WHAT TO WORK ON:
(1) According to the advice-to-a-younger-self passage, in what country was the dad born?
(2) Duplicate the text of the advice-to-a-younger-self passage between "4. And while" and "and hopelessly lazy.", inclusive.
(3) Go on with the advice-to-a-younger-self passage, picking up after its final sentence.

PASSAGE TO READ:
>> START
3. Believe this: you are pretty enough.  I’m not just saying that.  Despite the terrible ‘80s hair and the eye shadow, you are lovely.  One day, you’ll have a ten year old daughter who will dance all over the house, so luminous, so at home inside her skin, and you will ache with wanting her to hold onto it, the easy knowledge of her own fabulousness.  So you do it:  stop the dieting; wipe off at least half the makeup; love your legs because they’re strong; lose the dark streaks on the side of your nose that are meant to make it look like Brooke Shields’s. They don’t and your nose is fine.  Trust me.

4. And while we’re on the subject, stop wanting to be blond.  Yes, your friend Allison is beautiful, but your dark hair, brown skin, and black eyes are their own brand of awesome.  Not because of the men who will call you “exotic” (and there will be plenty, most of them creepy), but because they’re yours and they come from someplace.  Right after you stop being a teenager (and I promise it will end), you’ll go to the Philippines where your dad was born, and you’ll fall in love with the place and with his family—your family.  And you’ll realize that to want to be blond is to deny those beautiful people and to want to look like you is to embrace them.  Plus, blond means a lifetime of maintenance, and when it comes to crap like that, you will be forever and hopelessly lazy.
>> END
SOURCE MATERIAL:
>> START
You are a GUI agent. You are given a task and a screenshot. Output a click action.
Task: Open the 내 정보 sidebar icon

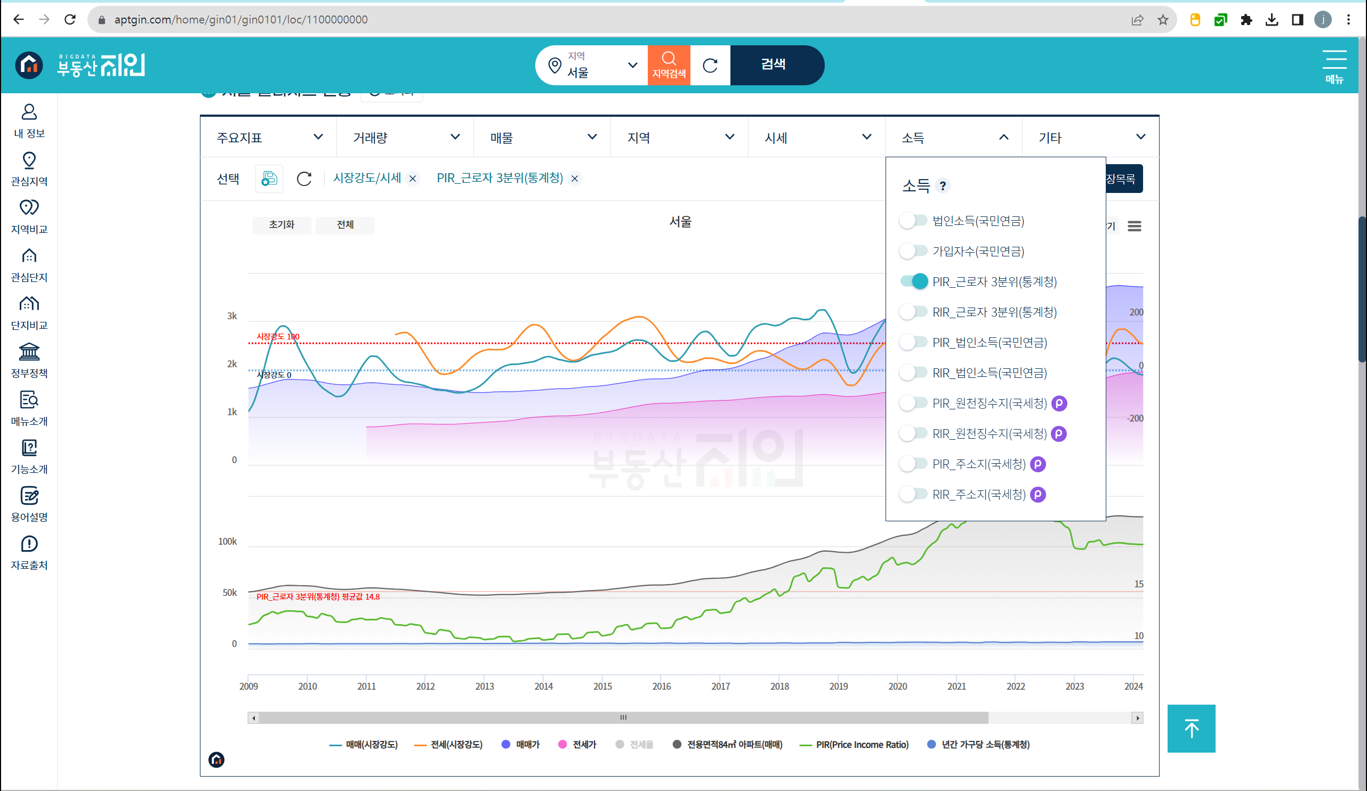tap(29, 112)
>> END
REPLIES:
(1) The Philippines.

(2)
4. And while we’re on the subject, stop wanting to be blond.  Yes, your friend Allison is beautiful, but your dark hair, brown skin, and black eyes are their own brand of awesome.  Not because of the men who will call you “exotic” (and there will be plenty, most of them creepy), but because they’re yours and they come from someplace.  Right after you stop being a teenager (and I promise it will end), you’ll go to the Philippines where your dad was born, and you’ll fall in love with the place and with his family—your family.  And you’ll realize that to want to be blond is to deny those beautiful people and to want to look like you is to embrace them.  Plus, blond means a lifetime of maintenance, and when it comes to crap like that, you will be forever and hopelessly lazy.

(3)
5. Learn how to do stuff.  Seriously.  Wit and a way with words will get you pretty far, but at some point, you’ll need to cook something or fix something or put a coat of paint on something or read an instruction manual and make something run, and the older you get, the harder it will be to learn.  So start now:  program your VCR, fry an egg.  I know you can do it.